Microsoft Certificate Authority (CA) certificates discovery
The ServiceNow Discovery application can discover Microsoft Certificate Authority (CA) certificates using the Microsoft CA - Certificate Management pattern. Discovering some of these resources may require updating to the latest version of the Discovery and Service Mapping Patterns application from the ServiceNow Store.
Request apps on the Store
Visit the ServiceNow Store website to view all the available apps and for information about submitting requests to the store. For cumulative release notes information for all released apps, see the ServiceNow Store version history release notes.
Starting with version 1.27.0, Discovery and Service Mapping Patterns supports discovering the subject alternative name (SAN) for both the all request IDs and the template ID discovery methods.
Prerequisites
- Verify the following applications are up to date
-
- Discovery and Service Mapping Patterns
- CMDB CI Class Models
- Verify the certificate Authority process
- Ensure that the CA process is up and running on the host machine.

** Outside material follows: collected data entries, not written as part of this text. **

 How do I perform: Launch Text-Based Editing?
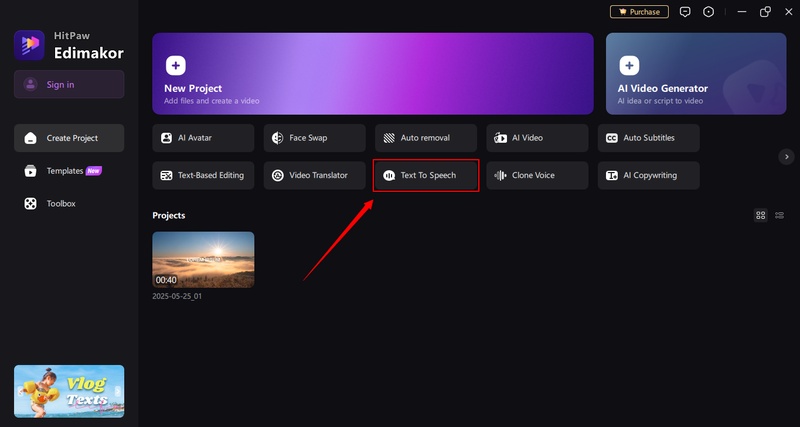coord(203,175)
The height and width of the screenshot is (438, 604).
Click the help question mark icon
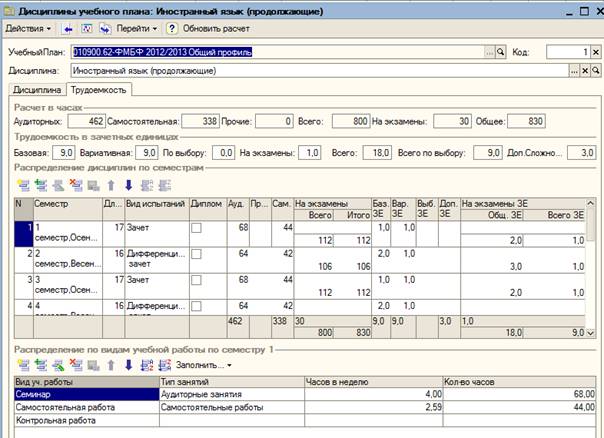coord(172,29)
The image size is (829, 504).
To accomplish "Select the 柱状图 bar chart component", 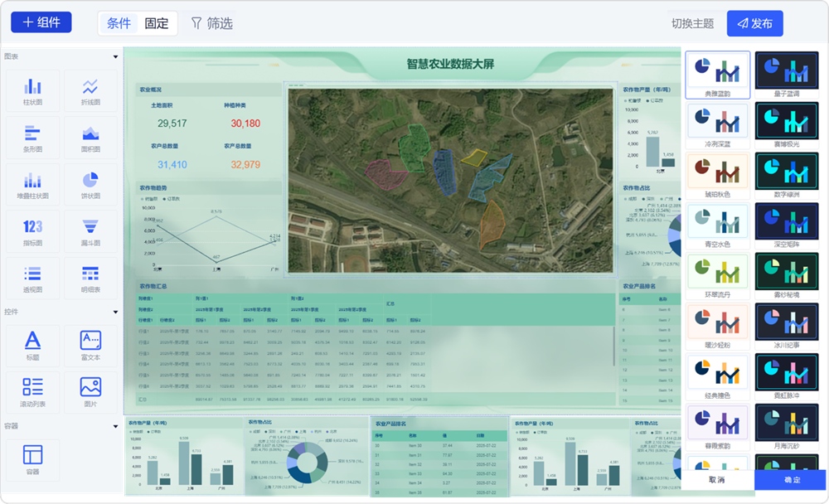I will click(x=33, y=91).
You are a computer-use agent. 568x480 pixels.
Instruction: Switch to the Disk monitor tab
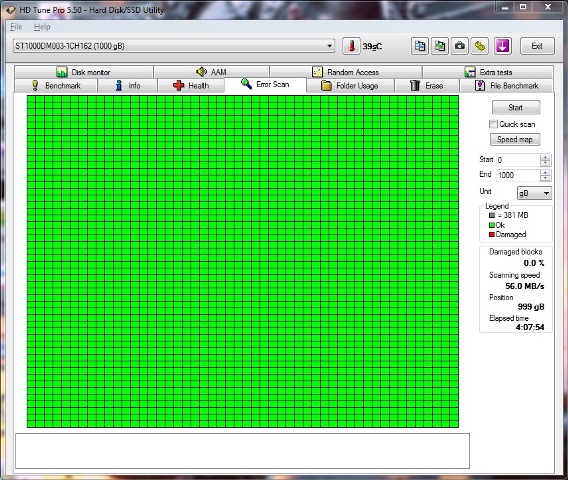(x=84, y=72)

- Verify previous Windows discovery
- Verify a Windows host was discovered during a previous horizontal discovery. For more information, see Windows discovery.

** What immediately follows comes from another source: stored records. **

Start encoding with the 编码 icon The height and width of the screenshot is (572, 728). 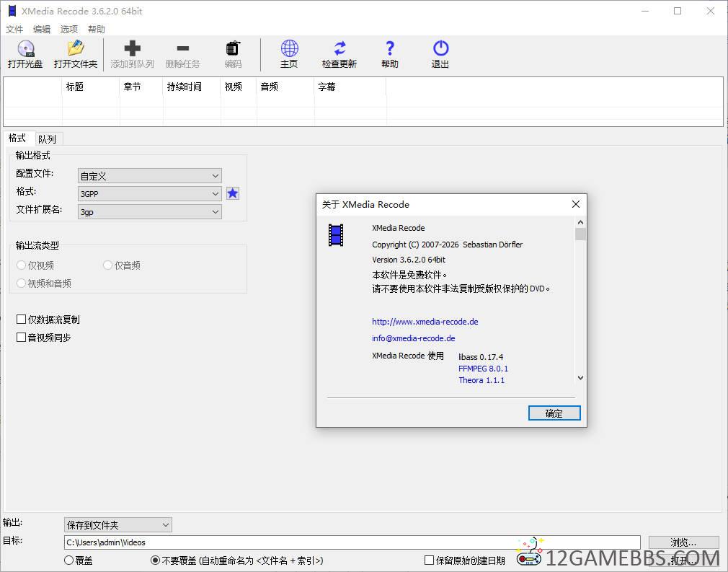231,54
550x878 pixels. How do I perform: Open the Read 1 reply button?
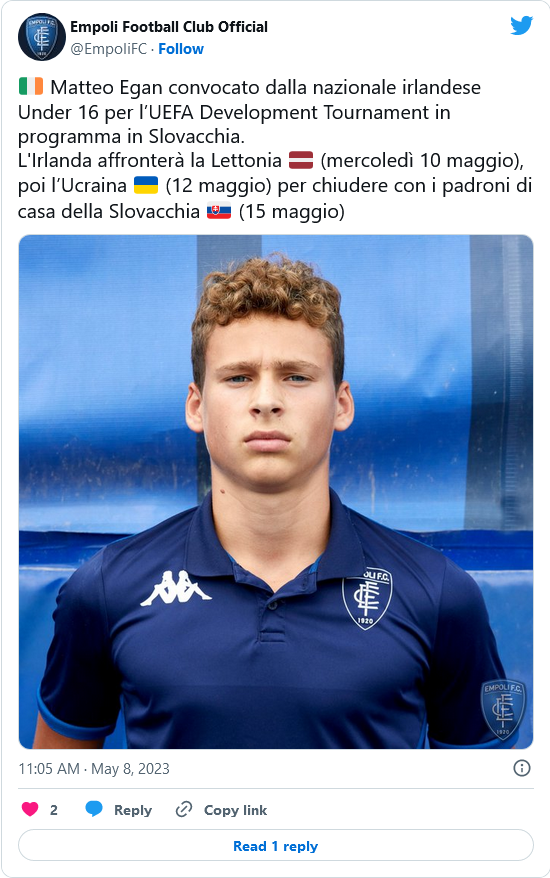point(276,845)
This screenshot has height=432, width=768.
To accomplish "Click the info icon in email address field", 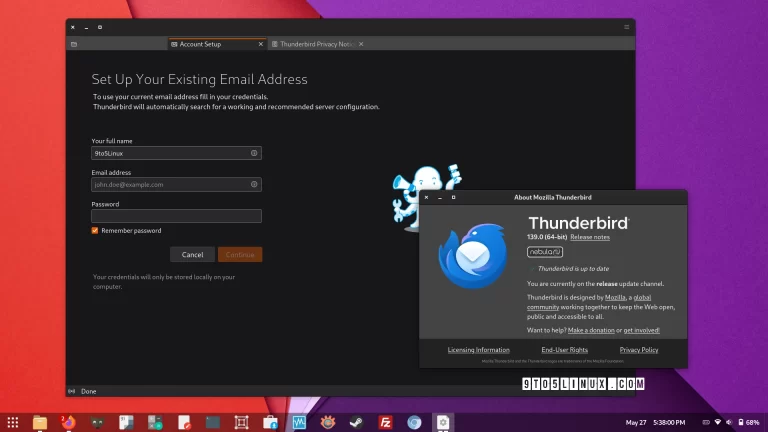I will [254, 185].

- Create a serverless discovery schedule
Create a discovery schedule to perform targeted discovery of Microsoft CA certificates using the host on which the CA process is running. For more information, see Create a serverless schedule for Microsoft Certificate Authority (CA) discovery.
Data collected by Discovery during horizontal discovery
Discovery populates the data in the CMDB when running the Microsoft CA - Certificate Management pattern.
| Field | Description |
|---|---|
| Fingerprint [fingerprint] | Hash value of the certificate. |
| Fingerprint algorithm [fingerprint_algorithm] | Algorithm used to hash the certificate. |
| Subject common name [subject_common_name] | Identifies the host name/domain associated with the certificate, listed in the certificate's Subject field. |
| Subject distinguished name [subject_distinguished_name] | Identifying information of the subject listed in the certificate's Subject field. |
| Issuer distinguished name [issuer_distinguished_name] | Distinguished name of the issuer. |
| Comments [comments] | Includes a readable description for users. |
| Renewal tracking [renewal_tracking] | Indicates whether to create any priority 1 or priority 3 tasks for the expiring certificates. |
| Certificate Template [cert_template] | Certificate template that defines the policies and rules that a CA uses when a request for a certificate is received. |
| Certificate ThumbPrint [thumb_print] | Unique identifier for certificates in applications when making trust decisions, in configuration files, and when displayed in interfaces. |
| Issuer common name [issuer_common_name] | Common name of the issuer. |
| Valid from [valid_from] | Validity start period of the certificate. |
| Serial Number [serial_number] | Serial number of the certificate. |
| Subject country [subject_country] | Two-letter country code in the certificate's Subject field. |
| Subject organization [subject_organization] | Organization listed in the certificate's Subject field. |
| Issuer [issuer] | Entity that signed and issued the certificate. |
| Subject organizational unit [subject_organizational_unit] | Organizational unit listed in the certificate's Subject field.. |
| Subject alternative name [subject_alternative_name] | List of fully qualified domain names secured by the certificate, listed in the certificate's Subject field. |
| Valid to [valid_to] | Validity end period of the certificate. |
| Name [name] | Name of the CI. |
| State [state] | Life-cycle state of the certificate. For example: Installed, Issued, or Revoked. |
| Root issuer [root_issuer] | Root entity that signed and issued the immediate certificate. |
| Subject locality [subject_locality] | Locality listed in the certificate's Subject field. |
| Subject state [subject_state] | State listed in the certificate's Subject field. |
| Operational status [operational_status] | Indicates whether the certificate is valid or was revoked. Possible values are:
|
| Signature algorithm [signature_algorithm] | Signature algorithm of the certificate. For example: SHA-256, sha256RSA, or SHA1withRSA. |
| Request Type [request_type] | Format used for requesting the certificate. |
| Request Submission Date [request_submission_date] | Date that the certificate request was submitted. |
| Request Resolution Date [request_resolution_date] | Date that the certificate request was resolved by the CA. |
| Request Revocation Date [request_revocation_date] | Date that the certificate was revoked. This field is populated only for revoked certificates. |
| Effective Revocation Date [effective_revocation_date] | Date that the certificate was effectively revoked by being added to the Certificate Revocation List (CRL). This field is populated only for revoked certificates. |
| Revocation Reason [revocation_reason] | Reason for the certificate’s revocation. This field is populated only for revoked certificates. |
| Requester Name [requester_name] | Name of the person who requested the certificate. |
| Template Enrollment Flags [template_enrollment_flags] | Information about the certificate that needs to be acted on by the CA or the certificate’s owner. For more information, search for the error code in the official Microsoft documentation site. |
CI relationships
The Microsoft CA - Certificate Management pattern doesn’t create any CI relationships.